Una palabra no pronunciada es, en el mejor de los casos, similar al malestar de tener comida atrapada entre los dientes. Reformulo: una palabra que anhelaba ser pronunciada y permanece en el terreno del silencio, de los secretos que uno habrá de llevarse a la tumba, genera una molestia que comienza a gestarse en la boca del estómago y termina por revelarse en el aliento putrefacto de quien lleva velcro entre los labios. Pienso: aunque nunca aprendí a guardar silencio, sí que aprendí a sacarle la vuelta a las palabras más importantes. Y tal vez por eso decidí abrazarme a la pluma. Tal vez, en mi incapacidad para decir un «te amo» en las rocas, sin que me tiemble la voz y sin deformar la «m» para llegar victoriosa hasta la «o», decidí que debía aferrarme a la escritura. Sí, sí que puedo confesar y regalar desde la palabra que se imprime en el papel o en la pantalla. Pero no desde la que se fuga, la que se hace vibraciones hasta desvanecerse en el viento. Sé de la guerra pronunciada en contra de la búsqueda de permanencia.
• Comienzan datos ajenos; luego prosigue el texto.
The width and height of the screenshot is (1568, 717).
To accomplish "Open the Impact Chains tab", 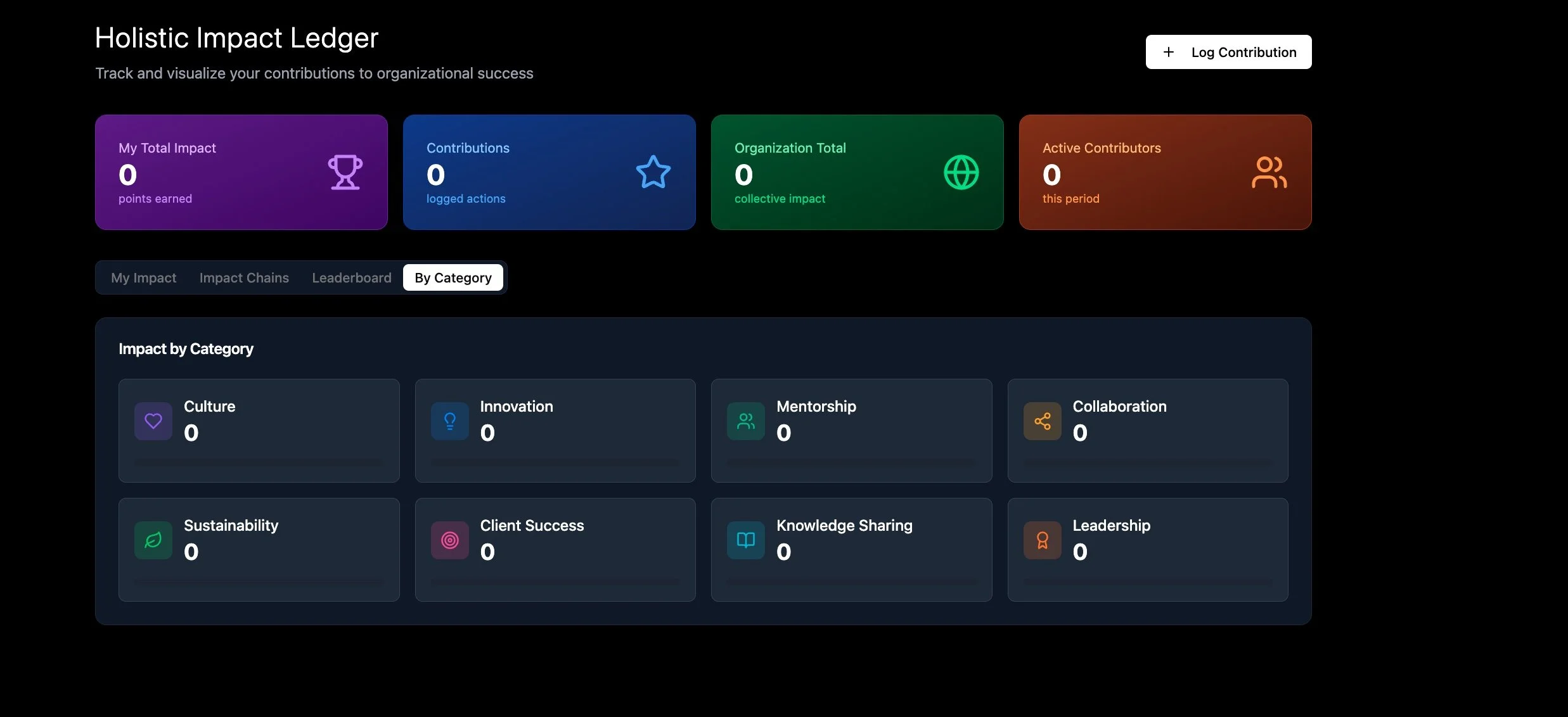I will 244,277.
Y sé que para quienes esperan de mí un discurso elocuente o una confesión inmediata, para quienes una respuesta marca la diferencia entre la vida y la muerte, para quienes solo existe el ahora, mis palabras llegan siempre demasiado tarde. Dicen, sin embargo, que de nada sirve una palabra que tarda en llegar. Pero he descubierto que las palabras, mis palabras, toman tiempo.
He escuchado también que tal vez se trata solo de una evasión, de miedo a comprometerme con lo que digo cuando me abstengo de pensar demasiado. Puede que sea cierto. Además, eso explicaría por qué suelo escribir con lápiz, borrar demasiado, romper las hojas que —aunque reflejan lo que siento— traicionan lo que pienso, jamás revisitar lo que ya he escrito. Una vez me convencí de que ninguna intuición puede hacerse verdadera si me niego a pronunciarla en voz alta. Un pensamiento que se transforma en palabra adquiere un nuevo grado de realidad; puede volcarse sobre mí y apoderarse del terreno de lo que, dentro de mi universo, es definitivo. Y sí, aunque hablo demasiado —tanto como para hartarme del sonido de mi propia voz, para poder desear callarme para siempre— logro mantenerme en silencio en esas situaciones que están al centro de mi propia existencia: el miedo, el amor, la soledad, la tristeza, la gratitud, el perdón y una larga lista de etcéteras.
Procuro no atender al teléfono. Escribo demasiadas cartas. Me despido a la distancia. Escribo poemas. Amo con la mirada. Pienso. Borro. Reescribo. Doy felicitaciones por escrito. Dejo disculpas como esbozos y borradores. Aunque para muchos pueda parecer una falta de valentía —y aceptaré cualquier reproche que comience con un «da la cara»—, en el fondo escribir requiere de un grado superior de fe. Significa que tengo la certeza de que mañana, eso que he dicho, seguirá estando ahí. Y será tuyo. Y podrás revisitarlo tantas veces como quieras. Y, muy a pesar de mí, sus efectos seguirán siendo siempre frutos de mis entrañas.
Esto, aunque parezca una absurda confesión de mi pánico escénico, es en realidad una manera de decir que he acumulado demasiadas palabras que a veces se esconden en esos recovecos inaccesibles para la lengua. Es, a su manera, una forma de pedir perdón a quienes de mí esperaban una palabra sincera y a cambio recibieron un silencio acompañado de un lamento tardío. Es, también, una justificación para seguir escribiendo. Un motivo para dotar de sentido al laborioso y muchas veces inútil esfuerzo de ser dueña de mis palabras. De ser el títere y el ventrílocuo de mis ideas hechas verbo. Es desear hablar con fundamentos desde el vientre, pero ya no para el vientre. Es querer aprender, por fin, a saber elegir el tono, la velocidad y la intención de lo que siento.